Characterization of HIV-1 Infection and Innate Sensing in Different Types of Primary Human Monocyte-Derived Macrophages

• Main Authors: Elisabeth A. Diget, Kaja Zuwala, Randi K. Berg, Rune R. Laursen, Stine Søby, Lars Østergaard, Jesper Melchjorsen, Trine H. Mogensen
• Format: Article
• Language: English
• Published: Hindawi Limited 2013-01-01
• Series: Mediators of Inflammation
• Online Access: http://dx.doi.org/10.1155/2013/208412
• ISSN: 0962-9351; 1466-1861

Macrophages play an important role in human immunodeficiency virus (HIV) pathogenesis and contribute to establishment of a viral reservoir responsible for continuous virus production and virus transmission to T cells.

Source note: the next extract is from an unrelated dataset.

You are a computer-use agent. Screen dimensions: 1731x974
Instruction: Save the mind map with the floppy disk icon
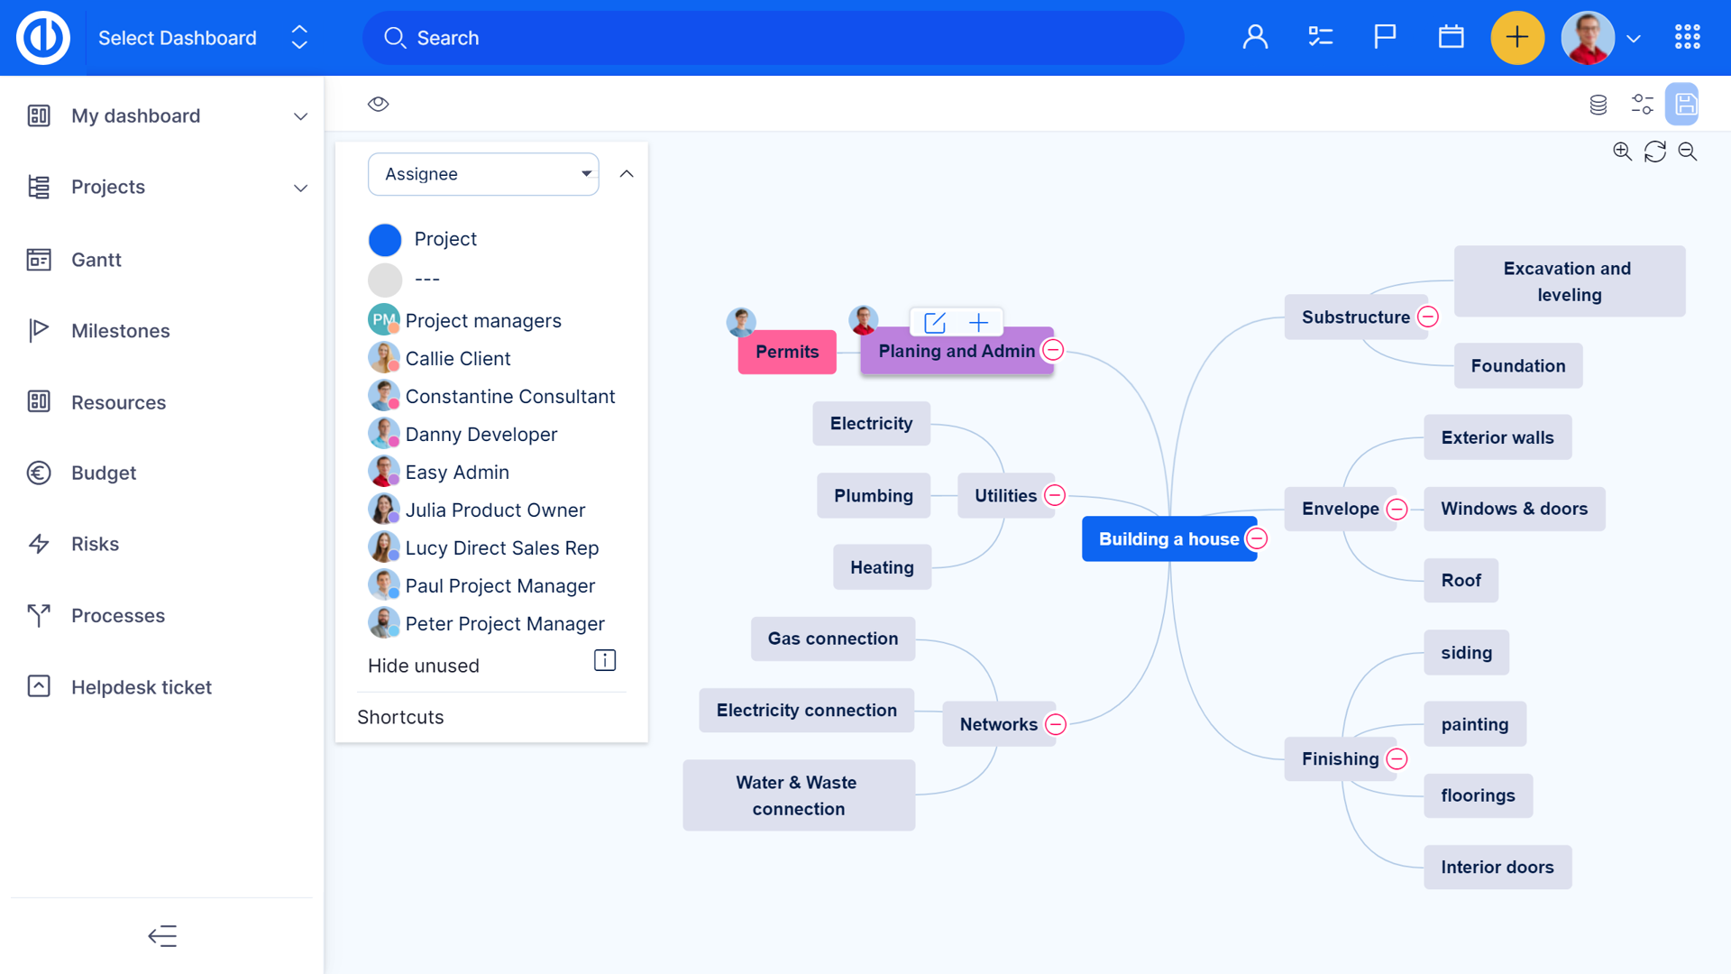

In this study, we investigated the differences between various monocyte-derived macrophages (MDMs) generated through different differentiation protocols and evaluated different cellular, immunological, and virological properties. We found that elevated and persistent HIV-1 pWT/BaL replication could be obtained only in MDMs grown in RPMI containing macrophage colony-stimulating factor (M-CSF). Interestingly, this MDM type was also most responsive to toll-like receptor stimulation. By contrast, all MDM types were activated to a comparable extent by intracellular DNA, and the macrophage serum-free medium-(Mac-SFM-)differentiated MDMs responded strongly to membrane fusion through expression of CXCL10. Finally, we found that HIV infection of RPMI/M-CSF-differentiated MDMs induced low-grade expression of two interferon-stimulated genes in some donors. In conclusion, our study demonstrates that the differentiation protocol used greatly influences the ability of MDMs to activate innate immune reactions and support HIV-1 replication. Paradoxically, the data show that the MDMs with the strongest innate immune response were also the most permissive for HIV-1 replication.